Start of PROVIDED MATERIAL
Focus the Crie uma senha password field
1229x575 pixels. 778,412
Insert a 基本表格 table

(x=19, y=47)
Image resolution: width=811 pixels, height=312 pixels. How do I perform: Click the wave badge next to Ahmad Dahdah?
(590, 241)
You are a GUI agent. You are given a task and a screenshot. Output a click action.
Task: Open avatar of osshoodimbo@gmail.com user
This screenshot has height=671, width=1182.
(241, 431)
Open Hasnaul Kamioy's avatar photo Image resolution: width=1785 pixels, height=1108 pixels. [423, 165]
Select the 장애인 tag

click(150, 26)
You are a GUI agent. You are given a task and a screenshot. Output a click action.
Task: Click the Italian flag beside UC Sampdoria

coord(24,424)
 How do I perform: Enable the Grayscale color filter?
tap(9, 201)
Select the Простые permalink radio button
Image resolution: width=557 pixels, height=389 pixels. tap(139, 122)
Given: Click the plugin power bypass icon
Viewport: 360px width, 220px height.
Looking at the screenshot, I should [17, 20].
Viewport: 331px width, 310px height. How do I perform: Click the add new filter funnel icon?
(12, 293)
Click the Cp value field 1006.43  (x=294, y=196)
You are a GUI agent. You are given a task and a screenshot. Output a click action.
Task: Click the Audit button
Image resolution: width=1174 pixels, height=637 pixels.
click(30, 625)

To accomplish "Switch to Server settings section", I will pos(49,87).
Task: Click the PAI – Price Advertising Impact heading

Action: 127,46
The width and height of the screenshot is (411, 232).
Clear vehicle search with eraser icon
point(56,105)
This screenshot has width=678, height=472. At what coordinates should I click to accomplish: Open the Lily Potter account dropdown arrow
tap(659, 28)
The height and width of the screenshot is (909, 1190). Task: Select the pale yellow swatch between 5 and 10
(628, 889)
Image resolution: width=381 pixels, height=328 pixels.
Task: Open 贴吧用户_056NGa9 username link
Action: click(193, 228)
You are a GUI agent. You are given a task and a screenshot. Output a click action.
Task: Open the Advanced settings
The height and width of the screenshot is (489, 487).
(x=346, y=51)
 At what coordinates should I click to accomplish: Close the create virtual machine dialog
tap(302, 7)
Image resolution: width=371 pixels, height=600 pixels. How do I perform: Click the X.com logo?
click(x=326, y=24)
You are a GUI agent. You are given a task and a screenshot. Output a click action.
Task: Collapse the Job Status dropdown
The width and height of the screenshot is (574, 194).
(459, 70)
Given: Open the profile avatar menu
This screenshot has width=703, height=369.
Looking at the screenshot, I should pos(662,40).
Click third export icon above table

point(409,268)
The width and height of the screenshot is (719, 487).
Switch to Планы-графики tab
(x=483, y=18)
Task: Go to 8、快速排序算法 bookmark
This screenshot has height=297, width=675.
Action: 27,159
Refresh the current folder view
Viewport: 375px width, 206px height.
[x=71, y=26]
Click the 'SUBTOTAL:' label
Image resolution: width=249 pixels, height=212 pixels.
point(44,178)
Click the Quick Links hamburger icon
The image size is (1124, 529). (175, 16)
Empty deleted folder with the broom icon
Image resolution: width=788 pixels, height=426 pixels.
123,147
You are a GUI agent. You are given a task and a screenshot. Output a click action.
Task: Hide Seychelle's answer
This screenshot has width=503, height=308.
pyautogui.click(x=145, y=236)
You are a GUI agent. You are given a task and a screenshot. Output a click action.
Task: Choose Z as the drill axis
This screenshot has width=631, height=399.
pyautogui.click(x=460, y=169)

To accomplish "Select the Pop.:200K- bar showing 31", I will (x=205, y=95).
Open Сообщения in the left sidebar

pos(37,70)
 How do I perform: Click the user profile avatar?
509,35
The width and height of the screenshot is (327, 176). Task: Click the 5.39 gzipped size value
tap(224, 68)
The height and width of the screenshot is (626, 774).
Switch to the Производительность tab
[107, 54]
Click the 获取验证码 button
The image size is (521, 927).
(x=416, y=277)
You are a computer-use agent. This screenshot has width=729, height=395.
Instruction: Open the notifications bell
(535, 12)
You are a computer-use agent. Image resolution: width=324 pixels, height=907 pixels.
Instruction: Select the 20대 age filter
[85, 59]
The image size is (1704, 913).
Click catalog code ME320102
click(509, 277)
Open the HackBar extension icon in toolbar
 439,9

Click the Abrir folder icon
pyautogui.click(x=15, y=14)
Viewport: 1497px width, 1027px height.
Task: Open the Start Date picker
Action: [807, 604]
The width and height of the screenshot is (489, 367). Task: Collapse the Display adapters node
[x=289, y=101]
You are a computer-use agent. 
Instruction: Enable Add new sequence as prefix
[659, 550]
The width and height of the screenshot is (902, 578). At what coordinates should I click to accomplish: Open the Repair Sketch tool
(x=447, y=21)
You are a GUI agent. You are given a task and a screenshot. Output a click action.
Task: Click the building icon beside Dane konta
End of PROVIDED MATERIAL
With the first line being the one containing "Switch to the Производительность tab" and the last line the one containing "The image size is (1704, 913).", transcribe exactly the lines above that fall in that range.

RESPONSE ▸
Switch to the Производительность tab
[107, 54]
Click the 获取验证码 button
The image size is (521, 927).
(x=416, y=277)
You are a computer-use agent. This screenshot has width=729, height=395.
Instruction: Open the notifications bell
(535, 12)
You are a computer-use agent. Image resolution: width=324 pixels, height=907 pixels.
Instruction: Select the 20대 age filter
[85, 59]
The image size is (1704, 913).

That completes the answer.